*SHORT TASK*. Convert the lines starting at the one containing "This screenshot has height=608, width=799." and ending at the one containing "pos(837,111)" into a Markdown table with the columns Row and Line, omitting any blank lines.
BEGIN EXCERPTED RECORDS
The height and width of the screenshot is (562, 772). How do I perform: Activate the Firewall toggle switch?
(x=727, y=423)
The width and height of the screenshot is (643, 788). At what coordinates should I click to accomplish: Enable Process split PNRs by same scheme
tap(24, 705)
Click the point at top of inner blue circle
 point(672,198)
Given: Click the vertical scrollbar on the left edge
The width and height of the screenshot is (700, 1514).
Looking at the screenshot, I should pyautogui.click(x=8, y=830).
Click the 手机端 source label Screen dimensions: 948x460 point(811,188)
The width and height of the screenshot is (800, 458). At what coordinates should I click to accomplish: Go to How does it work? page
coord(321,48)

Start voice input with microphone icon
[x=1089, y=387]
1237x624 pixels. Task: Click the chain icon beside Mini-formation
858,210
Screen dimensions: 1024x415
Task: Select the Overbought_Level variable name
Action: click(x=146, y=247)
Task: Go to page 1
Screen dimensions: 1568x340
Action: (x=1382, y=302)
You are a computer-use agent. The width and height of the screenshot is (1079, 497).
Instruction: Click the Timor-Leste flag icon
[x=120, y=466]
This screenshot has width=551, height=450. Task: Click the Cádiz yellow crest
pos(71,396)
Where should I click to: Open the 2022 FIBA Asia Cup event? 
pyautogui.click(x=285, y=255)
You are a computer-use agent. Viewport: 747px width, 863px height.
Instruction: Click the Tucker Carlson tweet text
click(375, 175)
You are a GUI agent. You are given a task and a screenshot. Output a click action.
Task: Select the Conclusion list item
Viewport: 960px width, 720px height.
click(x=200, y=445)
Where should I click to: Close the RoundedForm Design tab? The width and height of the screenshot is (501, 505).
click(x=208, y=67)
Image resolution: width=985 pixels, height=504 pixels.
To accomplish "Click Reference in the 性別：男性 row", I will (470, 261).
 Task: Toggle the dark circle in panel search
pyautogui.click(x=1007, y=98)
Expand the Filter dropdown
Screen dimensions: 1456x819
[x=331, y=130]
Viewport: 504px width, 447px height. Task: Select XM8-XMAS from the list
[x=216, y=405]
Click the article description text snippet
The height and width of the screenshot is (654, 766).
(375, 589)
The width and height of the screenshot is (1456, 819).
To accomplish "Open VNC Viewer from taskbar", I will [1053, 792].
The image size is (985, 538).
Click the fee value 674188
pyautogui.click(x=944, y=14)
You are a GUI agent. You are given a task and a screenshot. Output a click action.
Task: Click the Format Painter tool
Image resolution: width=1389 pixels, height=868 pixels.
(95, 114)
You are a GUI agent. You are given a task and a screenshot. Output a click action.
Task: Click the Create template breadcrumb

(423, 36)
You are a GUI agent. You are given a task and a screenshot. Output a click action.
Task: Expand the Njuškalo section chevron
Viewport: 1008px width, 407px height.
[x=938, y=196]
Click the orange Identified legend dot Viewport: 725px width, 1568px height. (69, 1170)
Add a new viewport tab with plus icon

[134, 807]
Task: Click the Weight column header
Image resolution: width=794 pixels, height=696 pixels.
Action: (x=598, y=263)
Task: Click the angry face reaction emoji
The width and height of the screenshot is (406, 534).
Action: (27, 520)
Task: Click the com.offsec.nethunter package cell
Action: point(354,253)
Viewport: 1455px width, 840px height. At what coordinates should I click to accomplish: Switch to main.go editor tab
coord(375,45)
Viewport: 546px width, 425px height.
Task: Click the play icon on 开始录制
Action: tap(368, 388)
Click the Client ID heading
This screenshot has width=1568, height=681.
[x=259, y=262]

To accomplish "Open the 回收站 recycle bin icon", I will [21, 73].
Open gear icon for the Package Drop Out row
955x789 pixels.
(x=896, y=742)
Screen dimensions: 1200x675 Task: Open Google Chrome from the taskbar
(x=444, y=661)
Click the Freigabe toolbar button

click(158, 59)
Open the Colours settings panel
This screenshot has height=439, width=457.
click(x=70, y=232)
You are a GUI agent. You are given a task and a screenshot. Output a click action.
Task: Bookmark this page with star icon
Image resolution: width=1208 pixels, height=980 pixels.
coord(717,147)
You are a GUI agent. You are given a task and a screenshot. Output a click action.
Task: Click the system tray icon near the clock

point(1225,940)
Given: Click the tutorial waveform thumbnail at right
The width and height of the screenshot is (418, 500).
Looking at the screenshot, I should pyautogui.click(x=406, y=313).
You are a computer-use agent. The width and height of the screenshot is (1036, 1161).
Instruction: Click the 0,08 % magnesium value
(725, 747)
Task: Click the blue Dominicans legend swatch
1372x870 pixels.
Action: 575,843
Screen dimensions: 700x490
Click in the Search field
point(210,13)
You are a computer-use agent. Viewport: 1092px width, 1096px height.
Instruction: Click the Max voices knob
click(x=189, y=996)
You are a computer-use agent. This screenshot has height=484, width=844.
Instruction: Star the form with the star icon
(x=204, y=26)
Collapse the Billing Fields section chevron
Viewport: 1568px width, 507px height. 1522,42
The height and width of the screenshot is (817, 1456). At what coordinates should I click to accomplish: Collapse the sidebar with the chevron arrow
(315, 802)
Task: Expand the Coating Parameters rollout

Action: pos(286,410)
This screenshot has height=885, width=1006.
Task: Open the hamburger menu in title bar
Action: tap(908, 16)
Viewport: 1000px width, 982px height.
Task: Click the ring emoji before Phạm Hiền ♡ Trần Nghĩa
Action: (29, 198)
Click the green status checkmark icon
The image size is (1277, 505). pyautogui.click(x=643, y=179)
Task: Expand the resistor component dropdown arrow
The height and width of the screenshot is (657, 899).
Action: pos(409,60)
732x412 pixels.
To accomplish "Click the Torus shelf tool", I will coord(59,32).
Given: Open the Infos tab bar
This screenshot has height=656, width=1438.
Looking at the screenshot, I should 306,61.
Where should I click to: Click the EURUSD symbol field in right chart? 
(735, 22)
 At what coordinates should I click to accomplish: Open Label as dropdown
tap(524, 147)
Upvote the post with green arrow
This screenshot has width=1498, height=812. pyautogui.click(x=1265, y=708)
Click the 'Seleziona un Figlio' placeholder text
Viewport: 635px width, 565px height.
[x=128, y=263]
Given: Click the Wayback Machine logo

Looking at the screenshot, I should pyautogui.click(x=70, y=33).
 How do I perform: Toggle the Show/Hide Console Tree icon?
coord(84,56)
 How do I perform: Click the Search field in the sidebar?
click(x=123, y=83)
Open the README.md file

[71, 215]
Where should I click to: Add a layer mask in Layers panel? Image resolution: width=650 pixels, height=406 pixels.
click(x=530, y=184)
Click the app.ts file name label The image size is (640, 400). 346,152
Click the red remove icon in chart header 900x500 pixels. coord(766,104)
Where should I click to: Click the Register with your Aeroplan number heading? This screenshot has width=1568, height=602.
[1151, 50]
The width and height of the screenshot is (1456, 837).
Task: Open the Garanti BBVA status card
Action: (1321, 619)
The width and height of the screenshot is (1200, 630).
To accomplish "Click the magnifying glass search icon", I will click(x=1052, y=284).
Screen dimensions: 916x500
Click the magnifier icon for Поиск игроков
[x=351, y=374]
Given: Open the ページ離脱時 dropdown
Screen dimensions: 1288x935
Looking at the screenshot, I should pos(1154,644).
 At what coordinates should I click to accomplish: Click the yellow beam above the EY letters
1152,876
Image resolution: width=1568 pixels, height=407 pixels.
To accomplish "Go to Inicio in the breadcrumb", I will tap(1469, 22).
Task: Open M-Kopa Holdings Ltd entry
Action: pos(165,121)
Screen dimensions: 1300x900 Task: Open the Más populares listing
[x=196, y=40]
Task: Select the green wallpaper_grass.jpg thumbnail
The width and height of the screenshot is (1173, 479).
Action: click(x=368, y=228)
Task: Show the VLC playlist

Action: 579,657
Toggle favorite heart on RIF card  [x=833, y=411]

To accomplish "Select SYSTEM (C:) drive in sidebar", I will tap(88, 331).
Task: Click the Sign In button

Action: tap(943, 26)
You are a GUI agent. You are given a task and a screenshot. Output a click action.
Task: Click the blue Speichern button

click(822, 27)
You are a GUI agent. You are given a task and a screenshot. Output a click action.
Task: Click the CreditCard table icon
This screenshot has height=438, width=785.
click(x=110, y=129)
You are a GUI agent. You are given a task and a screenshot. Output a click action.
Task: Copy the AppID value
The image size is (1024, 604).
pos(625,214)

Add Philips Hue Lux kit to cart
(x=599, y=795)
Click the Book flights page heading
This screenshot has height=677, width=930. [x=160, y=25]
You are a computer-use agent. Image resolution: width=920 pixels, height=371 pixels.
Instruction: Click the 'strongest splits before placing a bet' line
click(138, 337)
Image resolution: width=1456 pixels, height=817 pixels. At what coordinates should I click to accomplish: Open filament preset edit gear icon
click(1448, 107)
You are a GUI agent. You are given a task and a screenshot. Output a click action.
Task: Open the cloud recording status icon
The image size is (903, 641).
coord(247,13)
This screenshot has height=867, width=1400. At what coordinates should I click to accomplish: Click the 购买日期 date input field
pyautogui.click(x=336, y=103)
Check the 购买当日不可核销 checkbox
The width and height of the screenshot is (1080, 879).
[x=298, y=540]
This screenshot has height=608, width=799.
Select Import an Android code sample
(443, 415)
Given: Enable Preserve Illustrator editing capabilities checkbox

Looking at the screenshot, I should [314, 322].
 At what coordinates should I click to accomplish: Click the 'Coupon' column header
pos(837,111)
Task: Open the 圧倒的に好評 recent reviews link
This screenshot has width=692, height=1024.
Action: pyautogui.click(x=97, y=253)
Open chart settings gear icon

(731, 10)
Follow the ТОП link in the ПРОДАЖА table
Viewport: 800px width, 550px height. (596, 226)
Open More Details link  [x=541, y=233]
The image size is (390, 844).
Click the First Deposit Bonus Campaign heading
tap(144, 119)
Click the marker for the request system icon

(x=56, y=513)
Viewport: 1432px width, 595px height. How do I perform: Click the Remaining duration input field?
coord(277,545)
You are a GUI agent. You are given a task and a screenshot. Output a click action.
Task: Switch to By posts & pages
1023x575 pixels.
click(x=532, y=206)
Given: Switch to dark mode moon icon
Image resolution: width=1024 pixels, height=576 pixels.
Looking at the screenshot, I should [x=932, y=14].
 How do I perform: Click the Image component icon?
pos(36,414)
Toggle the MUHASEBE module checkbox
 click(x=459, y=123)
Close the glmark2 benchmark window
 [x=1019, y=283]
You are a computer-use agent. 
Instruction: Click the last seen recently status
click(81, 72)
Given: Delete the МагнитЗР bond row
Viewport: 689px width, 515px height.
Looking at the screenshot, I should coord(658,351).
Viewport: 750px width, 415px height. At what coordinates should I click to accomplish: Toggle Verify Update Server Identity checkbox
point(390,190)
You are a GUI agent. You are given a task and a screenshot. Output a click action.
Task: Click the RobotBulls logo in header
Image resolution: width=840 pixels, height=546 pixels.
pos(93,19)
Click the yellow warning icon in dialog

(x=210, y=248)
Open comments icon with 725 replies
END EXCERPTED RECORDS
*WORKED SOLUTION*.
| Row | Line |
|---|---|
| 1 | This screenshot has height=608, width=799. |
| 2 | Select Import an Android code sample |
| 3 | (443, 415) |
| 4 | Given: Enable Preserve Illustrator editing capabilities checkbox |
| 5 | Looking at the screenshot, I should [314, 322]. |
| 6 |  At what coordinates should I click to accomplish: Click the 'Coupon' column header |
| 7 | pos(837,111) |